SpaceX's Elon Musk says satellites will boost internet from Earth to Mars

SpaceX founder Elon Musk plans to launch hundreds of micro-satellites to expand and improve internet access on Earth - and eventually help bring internet service to Mars, reports say.

New SpaceX office opens in Seattle to tackle project

Space X CEO Elon Musk first mentioned the project in November, when he tweeted that the company was 'in the early stages of developing advanced micro-satellites operating in large formations.' (Robyn Beck/AFP/Getty)

SpaceX founder and CEO Elon Musk plans to launch hundreds of micro-satellites to expand and improve internet access for billions of people on Earth – and eventually help bring internet service to Mars, reports say.

Musk opened a new SpaceX office in Seattle Friday where employees are expected to work on the micro-satellite project, reported Bloomberg Businessweek.

The project will include hundreds of tiny satellites orbiting about 1,200 kilometres above the Earth. That's far closer than most traditional communications satellites located in geosynchronous orbit about 36,000 kilometres above Earth, meaning that communications with Earth would be faster.

The satellites would connect remote parts of the world to the internet.
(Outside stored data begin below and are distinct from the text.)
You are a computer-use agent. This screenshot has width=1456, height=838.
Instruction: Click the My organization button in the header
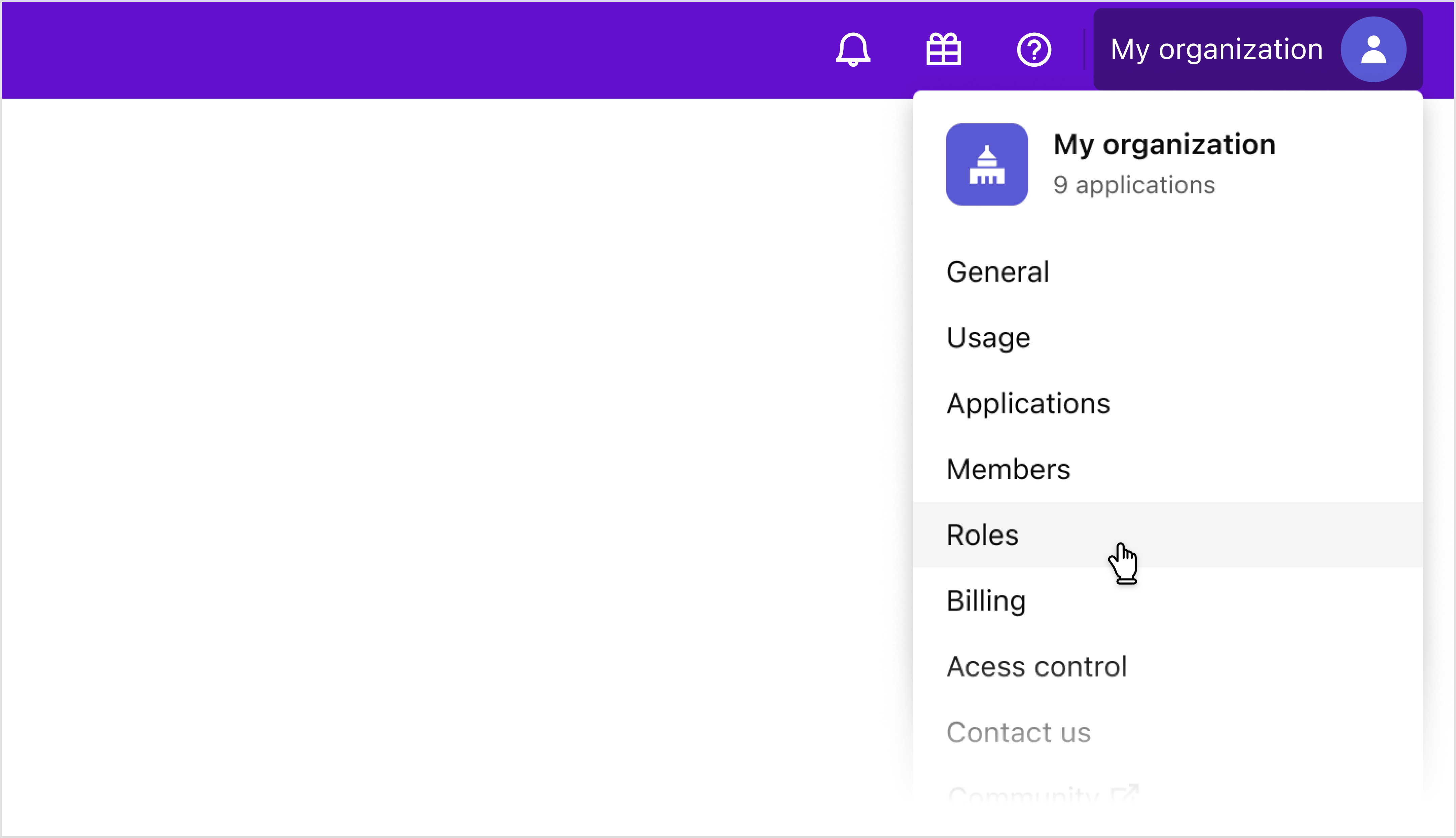[x=1216, y=49]
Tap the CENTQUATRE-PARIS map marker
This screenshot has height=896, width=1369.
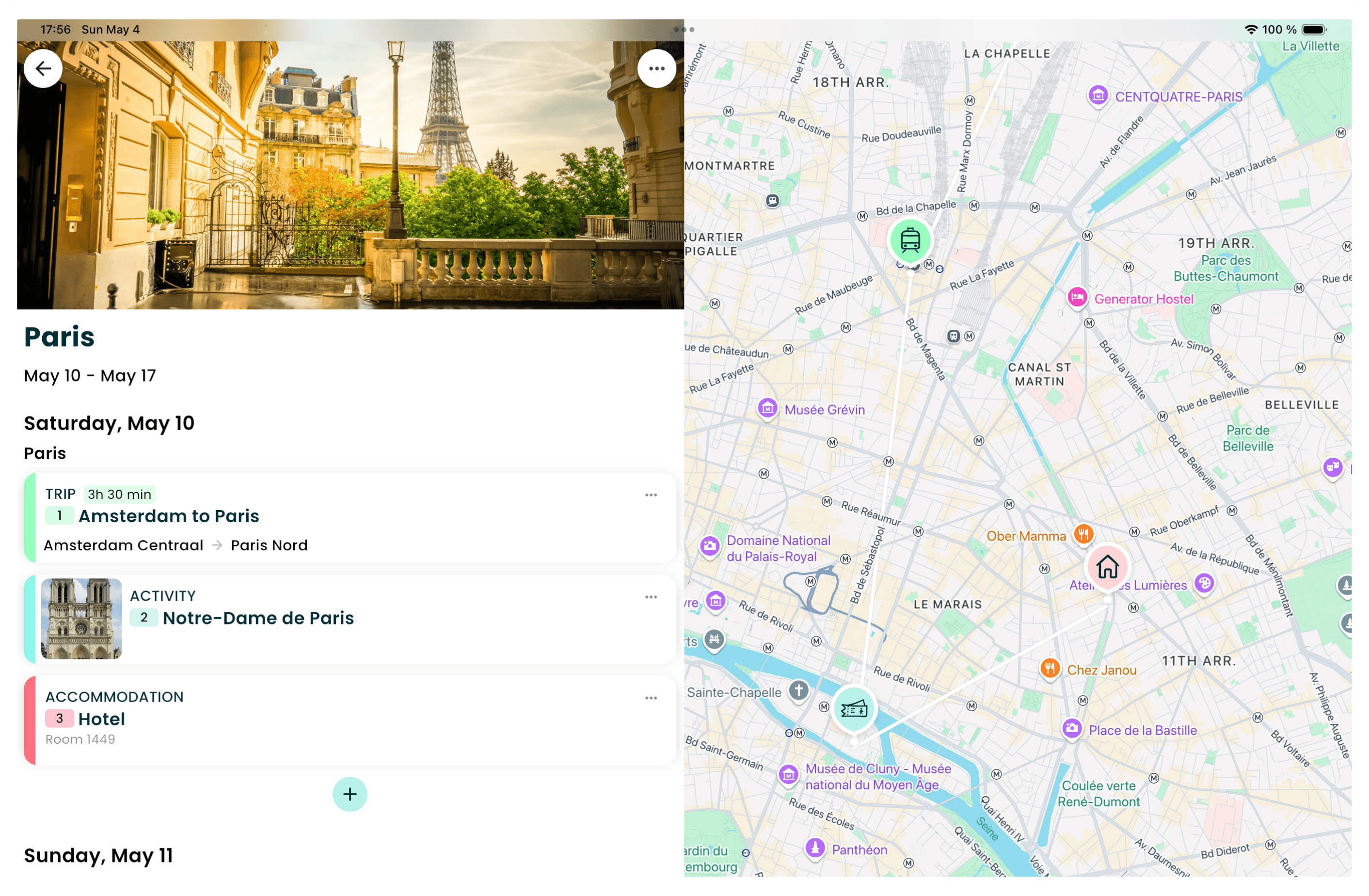[x=1098, y=95]
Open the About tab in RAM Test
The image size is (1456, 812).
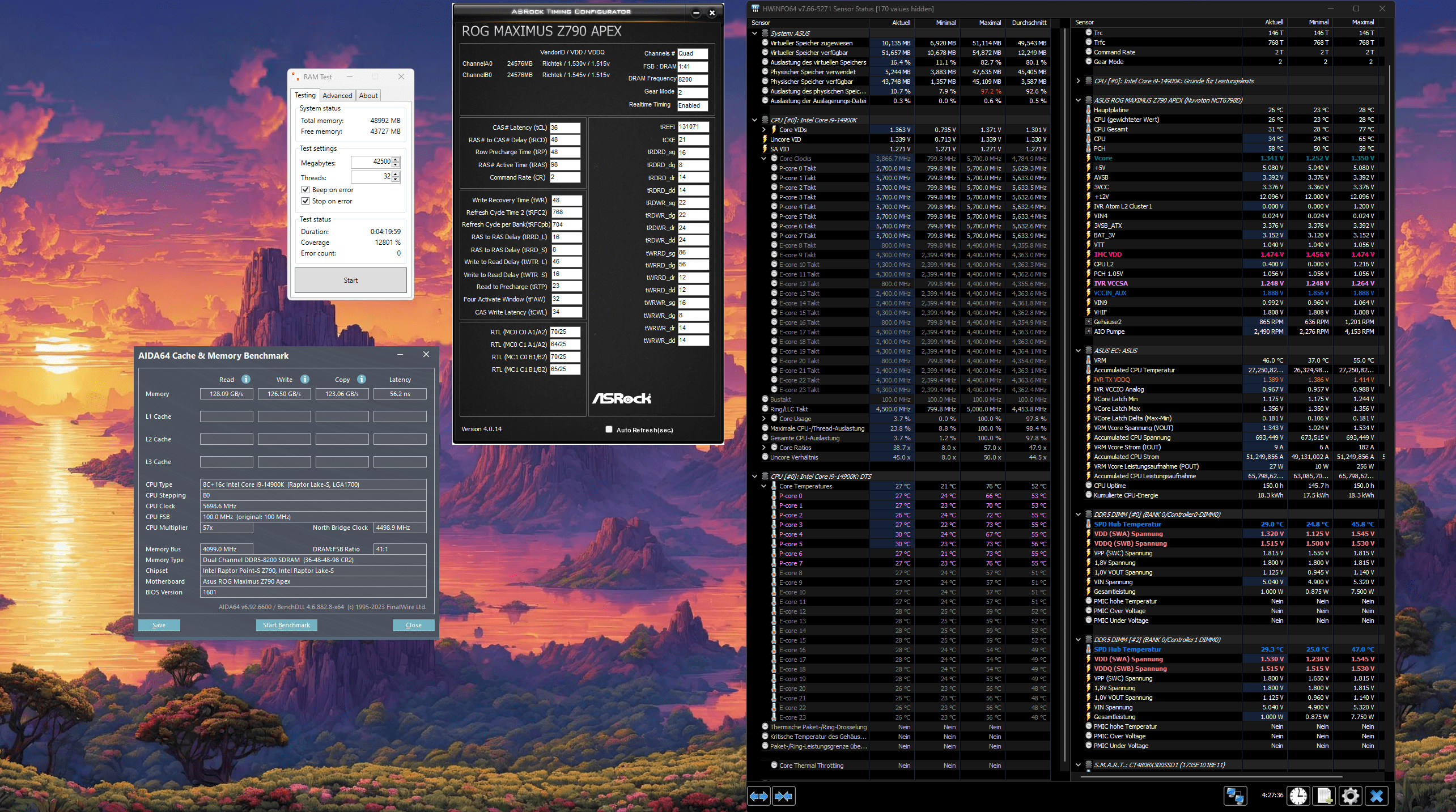[368, 96]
More than four billion people representing more than half the world's population are still not connected. The service is also expected to speed up the internet between distant locations that already have internet service by bouncing signals from one to the other via space instead of routing them through cables on Earth.

A report Monday from subscription technology news website The Information says that Google is in talks to invest billions in SpaceX to support the satellite internet project.

Musk had first mentioned the satellite project in a tweet in November, saying the announcement would come in two or three months.

Musk sees the satellites as "the basis for a system that will stretch all the way to Mars, where he plans to set up a colony in the coming decades," Bloomberg Businessweek reported.

The Seattle Times reported that Musk said similar things about the project at the opening of the new SpaceX office – an event that media were not invited to.

Musk and SpaceX are among several big names in technology that hope to  connect the billions of people not yet connected to the internet.

Earlier in the week, Richard Branson, founder of the space technology company Virgin Galactic, said his company is partnering with Qualcomm Inc. to create the largest-ever constellation of internet-beaming satellites, by investing in a company called OneWeb Ltd.

Facebook's Mark Zuckerberg is spearheading the initiative that aims to bring free internet service to unconnected parts of the world. Its strategy includes developing cheaper smartphones.

Google has Project Loon, which aims to deliver internet via giant balloons in the stratosphere that carry internet-beaming antennas.